Present the data from the line containing "Select the WanVideoWrapper_ALPHA row checkbox" through the line containing "Action: pos(659,143)", inclusive, as a Markdown table with the columns Row and Content, leaving out blank lines.
┄┄┄┄┄┄
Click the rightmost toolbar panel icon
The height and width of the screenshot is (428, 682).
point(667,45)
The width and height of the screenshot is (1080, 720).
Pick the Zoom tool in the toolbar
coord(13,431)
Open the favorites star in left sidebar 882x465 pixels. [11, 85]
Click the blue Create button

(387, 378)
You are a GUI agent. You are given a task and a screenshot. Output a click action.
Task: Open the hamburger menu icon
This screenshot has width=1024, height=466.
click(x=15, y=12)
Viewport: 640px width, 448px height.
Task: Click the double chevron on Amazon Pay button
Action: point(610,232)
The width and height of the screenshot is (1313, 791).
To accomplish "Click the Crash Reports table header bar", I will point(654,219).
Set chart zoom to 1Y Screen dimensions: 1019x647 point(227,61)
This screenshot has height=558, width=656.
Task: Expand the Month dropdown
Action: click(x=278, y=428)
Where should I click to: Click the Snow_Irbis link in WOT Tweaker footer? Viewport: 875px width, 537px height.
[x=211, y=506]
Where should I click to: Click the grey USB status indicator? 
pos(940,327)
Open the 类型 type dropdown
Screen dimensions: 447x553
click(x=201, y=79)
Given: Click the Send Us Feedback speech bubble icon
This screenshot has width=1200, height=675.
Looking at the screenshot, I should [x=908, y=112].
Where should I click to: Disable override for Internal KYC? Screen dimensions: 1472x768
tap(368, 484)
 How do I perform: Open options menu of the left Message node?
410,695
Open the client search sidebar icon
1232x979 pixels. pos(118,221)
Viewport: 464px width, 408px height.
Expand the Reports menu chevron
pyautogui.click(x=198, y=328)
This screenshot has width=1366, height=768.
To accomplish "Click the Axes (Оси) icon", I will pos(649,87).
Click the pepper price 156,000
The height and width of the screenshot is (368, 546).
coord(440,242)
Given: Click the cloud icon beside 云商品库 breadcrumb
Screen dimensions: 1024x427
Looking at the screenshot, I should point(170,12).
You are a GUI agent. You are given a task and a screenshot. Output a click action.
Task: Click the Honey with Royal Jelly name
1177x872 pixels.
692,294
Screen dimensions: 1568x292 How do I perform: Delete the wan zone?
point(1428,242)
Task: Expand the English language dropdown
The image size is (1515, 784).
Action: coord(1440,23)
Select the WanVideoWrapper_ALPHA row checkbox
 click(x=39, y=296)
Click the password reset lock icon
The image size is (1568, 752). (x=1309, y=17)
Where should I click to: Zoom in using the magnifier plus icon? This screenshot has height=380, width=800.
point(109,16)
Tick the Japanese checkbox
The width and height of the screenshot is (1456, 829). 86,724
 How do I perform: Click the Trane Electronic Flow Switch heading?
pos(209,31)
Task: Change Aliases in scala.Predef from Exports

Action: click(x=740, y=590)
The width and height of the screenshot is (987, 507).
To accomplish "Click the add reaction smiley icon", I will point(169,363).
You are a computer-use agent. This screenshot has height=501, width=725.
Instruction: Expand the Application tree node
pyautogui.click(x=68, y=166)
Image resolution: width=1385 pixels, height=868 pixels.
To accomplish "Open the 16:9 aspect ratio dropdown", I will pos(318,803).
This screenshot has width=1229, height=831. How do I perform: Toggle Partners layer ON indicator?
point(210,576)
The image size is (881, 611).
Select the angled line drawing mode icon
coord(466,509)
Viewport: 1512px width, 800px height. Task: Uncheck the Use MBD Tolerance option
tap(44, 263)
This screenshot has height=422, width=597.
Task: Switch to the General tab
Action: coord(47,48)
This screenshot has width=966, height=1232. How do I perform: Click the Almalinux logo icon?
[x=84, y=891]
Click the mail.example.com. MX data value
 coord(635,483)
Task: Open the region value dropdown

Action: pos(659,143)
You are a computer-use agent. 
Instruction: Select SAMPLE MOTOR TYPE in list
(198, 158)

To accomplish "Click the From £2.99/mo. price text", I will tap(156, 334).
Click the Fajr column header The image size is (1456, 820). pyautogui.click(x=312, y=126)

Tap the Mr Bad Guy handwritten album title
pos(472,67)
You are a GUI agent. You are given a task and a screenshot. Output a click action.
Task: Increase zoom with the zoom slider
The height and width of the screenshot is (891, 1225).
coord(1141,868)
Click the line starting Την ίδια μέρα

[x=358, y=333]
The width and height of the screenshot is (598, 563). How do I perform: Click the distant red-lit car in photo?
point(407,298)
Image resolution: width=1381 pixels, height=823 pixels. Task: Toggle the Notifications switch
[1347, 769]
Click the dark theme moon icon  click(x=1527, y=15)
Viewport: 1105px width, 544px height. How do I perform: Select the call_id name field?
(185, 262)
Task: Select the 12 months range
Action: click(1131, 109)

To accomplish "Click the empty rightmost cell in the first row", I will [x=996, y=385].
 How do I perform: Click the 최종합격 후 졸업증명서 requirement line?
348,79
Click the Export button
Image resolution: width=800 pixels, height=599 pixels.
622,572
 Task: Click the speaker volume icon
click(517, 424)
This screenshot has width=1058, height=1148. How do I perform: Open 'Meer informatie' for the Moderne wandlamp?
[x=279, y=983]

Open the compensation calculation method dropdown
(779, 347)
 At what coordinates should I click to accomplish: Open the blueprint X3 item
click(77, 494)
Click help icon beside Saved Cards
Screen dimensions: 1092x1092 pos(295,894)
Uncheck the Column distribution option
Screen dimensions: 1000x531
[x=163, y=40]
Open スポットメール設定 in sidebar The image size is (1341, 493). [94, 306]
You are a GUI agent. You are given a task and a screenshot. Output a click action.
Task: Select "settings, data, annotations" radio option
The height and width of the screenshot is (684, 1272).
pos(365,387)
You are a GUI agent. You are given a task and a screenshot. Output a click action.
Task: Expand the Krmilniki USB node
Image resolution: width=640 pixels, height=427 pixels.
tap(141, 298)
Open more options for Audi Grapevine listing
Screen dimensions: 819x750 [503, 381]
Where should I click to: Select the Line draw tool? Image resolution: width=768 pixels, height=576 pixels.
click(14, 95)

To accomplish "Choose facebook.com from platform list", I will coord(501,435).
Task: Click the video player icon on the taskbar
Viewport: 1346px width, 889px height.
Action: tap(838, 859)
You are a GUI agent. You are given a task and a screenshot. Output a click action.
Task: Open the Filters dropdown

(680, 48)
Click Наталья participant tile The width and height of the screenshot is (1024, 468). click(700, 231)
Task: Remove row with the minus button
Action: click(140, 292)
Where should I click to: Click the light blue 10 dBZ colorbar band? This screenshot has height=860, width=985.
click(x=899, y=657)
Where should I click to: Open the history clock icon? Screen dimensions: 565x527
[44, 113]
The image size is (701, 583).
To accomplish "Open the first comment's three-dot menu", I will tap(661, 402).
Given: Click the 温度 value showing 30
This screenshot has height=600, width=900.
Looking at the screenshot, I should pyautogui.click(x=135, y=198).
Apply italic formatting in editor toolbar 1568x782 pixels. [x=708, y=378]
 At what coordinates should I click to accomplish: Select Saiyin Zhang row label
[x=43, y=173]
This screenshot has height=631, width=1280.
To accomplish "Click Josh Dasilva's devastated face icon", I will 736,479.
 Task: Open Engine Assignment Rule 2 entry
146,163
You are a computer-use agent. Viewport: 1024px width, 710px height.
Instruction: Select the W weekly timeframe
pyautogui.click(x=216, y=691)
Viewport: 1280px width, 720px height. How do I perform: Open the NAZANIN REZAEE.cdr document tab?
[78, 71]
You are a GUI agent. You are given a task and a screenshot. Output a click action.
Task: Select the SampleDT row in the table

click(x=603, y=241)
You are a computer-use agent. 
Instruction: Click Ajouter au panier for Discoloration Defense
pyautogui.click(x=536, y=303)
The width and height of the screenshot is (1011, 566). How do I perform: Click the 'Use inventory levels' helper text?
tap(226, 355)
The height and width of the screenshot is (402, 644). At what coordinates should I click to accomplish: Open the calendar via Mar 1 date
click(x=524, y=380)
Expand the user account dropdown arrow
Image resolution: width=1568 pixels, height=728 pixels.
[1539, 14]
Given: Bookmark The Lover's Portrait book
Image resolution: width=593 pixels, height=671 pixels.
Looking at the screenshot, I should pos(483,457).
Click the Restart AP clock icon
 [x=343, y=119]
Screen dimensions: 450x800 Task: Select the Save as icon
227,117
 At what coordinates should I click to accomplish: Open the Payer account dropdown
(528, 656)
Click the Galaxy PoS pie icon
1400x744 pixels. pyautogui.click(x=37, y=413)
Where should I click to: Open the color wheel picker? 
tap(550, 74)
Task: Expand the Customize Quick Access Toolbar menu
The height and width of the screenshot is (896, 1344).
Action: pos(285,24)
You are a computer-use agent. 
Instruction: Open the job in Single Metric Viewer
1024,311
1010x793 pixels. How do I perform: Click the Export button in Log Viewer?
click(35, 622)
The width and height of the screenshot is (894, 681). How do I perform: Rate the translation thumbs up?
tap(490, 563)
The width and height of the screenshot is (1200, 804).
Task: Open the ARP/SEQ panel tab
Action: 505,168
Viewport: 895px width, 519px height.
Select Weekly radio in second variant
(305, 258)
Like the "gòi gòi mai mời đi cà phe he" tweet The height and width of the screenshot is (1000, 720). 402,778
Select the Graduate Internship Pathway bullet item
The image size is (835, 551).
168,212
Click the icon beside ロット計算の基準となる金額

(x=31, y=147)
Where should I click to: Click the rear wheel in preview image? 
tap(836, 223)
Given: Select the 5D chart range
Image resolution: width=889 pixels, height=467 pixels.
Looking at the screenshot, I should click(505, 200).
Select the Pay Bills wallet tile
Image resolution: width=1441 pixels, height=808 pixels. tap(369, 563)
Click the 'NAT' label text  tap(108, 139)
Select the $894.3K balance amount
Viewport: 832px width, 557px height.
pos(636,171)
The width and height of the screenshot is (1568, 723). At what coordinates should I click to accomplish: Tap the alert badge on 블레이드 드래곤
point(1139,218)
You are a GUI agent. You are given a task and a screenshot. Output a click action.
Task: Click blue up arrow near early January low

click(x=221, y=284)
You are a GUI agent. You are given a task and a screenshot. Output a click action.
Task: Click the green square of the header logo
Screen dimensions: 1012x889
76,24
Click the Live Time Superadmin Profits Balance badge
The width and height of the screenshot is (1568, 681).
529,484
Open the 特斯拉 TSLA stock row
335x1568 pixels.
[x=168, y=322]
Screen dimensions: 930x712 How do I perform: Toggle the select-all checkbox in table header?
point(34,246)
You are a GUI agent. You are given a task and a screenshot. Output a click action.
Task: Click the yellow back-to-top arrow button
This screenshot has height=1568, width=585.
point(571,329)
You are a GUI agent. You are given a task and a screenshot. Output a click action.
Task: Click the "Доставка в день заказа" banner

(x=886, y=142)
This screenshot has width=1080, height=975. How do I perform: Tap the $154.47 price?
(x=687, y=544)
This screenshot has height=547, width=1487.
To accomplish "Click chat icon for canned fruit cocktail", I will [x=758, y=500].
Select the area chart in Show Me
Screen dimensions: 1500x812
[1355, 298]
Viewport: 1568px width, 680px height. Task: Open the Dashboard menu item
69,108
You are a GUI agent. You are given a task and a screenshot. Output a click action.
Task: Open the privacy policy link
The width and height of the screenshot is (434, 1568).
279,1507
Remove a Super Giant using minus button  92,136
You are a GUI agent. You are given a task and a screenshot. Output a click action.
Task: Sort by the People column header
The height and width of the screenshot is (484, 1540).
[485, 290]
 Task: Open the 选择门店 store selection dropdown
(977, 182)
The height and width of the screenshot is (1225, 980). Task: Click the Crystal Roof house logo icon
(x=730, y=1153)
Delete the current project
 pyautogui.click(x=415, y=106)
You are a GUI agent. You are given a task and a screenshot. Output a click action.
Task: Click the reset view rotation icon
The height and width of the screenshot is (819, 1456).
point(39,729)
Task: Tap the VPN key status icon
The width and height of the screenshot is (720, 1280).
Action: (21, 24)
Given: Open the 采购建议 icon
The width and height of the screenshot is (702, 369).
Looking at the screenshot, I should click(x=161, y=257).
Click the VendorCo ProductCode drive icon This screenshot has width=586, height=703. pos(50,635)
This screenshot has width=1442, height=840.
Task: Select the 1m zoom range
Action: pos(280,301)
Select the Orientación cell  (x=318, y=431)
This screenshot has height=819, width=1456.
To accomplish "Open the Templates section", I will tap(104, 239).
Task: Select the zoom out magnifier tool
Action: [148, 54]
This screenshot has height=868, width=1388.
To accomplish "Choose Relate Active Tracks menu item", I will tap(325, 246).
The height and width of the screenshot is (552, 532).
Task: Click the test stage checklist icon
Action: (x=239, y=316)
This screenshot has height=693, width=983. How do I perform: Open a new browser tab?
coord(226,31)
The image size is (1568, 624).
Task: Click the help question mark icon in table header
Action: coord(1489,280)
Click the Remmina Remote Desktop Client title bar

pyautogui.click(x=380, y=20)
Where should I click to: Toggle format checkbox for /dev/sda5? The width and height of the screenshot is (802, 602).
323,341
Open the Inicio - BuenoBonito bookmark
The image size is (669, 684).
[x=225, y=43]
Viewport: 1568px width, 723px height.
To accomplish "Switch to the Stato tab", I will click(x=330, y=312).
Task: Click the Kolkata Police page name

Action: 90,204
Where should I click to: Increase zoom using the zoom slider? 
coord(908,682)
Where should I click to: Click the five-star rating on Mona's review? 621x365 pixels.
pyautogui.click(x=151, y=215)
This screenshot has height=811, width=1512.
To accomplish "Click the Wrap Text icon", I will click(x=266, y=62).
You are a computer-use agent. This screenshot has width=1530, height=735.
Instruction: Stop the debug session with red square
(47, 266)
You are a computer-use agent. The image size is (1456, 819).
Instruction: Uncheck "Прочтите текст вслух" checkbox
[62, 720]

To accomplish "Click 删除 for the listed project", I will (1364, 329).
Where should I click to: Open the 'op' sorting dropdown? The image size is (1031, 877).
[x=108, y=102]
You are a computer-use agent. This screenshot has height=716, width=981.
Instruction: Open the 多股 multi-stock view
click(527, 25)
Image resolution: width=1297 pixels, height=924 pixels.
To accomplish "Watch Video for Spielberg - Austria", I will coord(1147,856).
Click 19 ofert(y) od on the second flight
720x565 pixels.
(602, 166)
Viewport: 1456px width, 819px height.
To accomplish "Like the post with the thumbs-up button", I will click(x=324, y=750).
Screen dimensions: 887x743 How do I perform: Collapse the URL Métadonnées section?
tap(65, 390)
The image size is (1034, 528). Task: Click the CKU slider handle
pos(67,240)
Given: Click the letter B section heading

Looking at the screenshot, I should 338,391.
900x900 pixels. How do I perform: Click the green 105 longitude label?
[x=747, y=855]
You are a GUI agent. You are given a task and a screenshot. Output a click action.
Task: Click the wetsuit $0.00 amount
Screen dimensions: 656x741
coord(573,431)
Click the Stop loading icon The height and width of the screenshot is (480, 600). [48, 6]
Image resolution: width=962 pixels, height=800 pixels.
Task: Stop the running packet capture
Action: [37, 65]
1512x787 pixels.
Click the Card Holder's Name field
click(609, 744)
┄┄┄┄┄┄
Answer for this exercise =
| Row | Content |
|---|---|
| 1 | Select the WanVideoWrapper_ALPHA row checkbox |
| 2 |  click(x=39, y=296) |
| 3 | Click the password reset lock icon |
| 4 | The image size is (1568, 752). (x=1309, y=17) |
| 5 | Where should I click to: Zoom in using the magnifier plus icon? This screenshot has height=380, width=800. |
| 6 | point(109,16) |
| 7 | Tick the Japanese checkbox |
| 8 | The width and height of the screenshot is (1456, 829). 86,724 |
| 9 |  How do I perform: Click the Trane Electronic Flow Switch heading? |
| 10 | pos(209,31) |
| 11 | Task: Change Aliases in scala.Predef from Exports |
| 12 | Action: click(x=740, y=590) |
| 13 | The width and height of the screenshot is (987, 507). |
| 14 | To accomplish "Click the add reaction smiley icon", I will point(169,363). |
| 15 | You are a computer-use agent. This screenshot has height=501, width=725. |
| 16 | Instruction: Expand the Application tree node |
| 17 | pyautogui.click(x=68, y=166) |
| 18 | Image resolution: width=1385 pixels, height=868 pixels. |
| 19 | To accomplish "Open the 16:9 aspect ratio dropdown", I will pos(318,803). |
| 20 | This screenshot has width=1229, height=831. How do I perform: Toggle Partners layer ON indicator? |
| 21 | point(210,576) |
| 22 | The image size is (881, 611). |
| 23 | Select the angled line drawing mode icon |
| 24 | coord(466,509) |
| 25 | Viewport: 1512px width, 800px height. Task: Uncheck the Use MBD Tolerance option |
| 26 | tap(44, 263) |
| 27 | This screenshot has height=422, width=597. |
| 28 | Task: Switch to the General tab |
| 29 | Action: coord(47,48) |
| 30 | This screenshot has width=966, height=1232. How do I perform: Click the Almalinux logo icon? |
| 31 | [x=84, y=891] |
| 32 | Click the mail.example.com. MX data value |
| 33 |  coord(635,483) |
| 34 | Task: Open the region value dropdown |
| 35 | Action: pos(659,143) |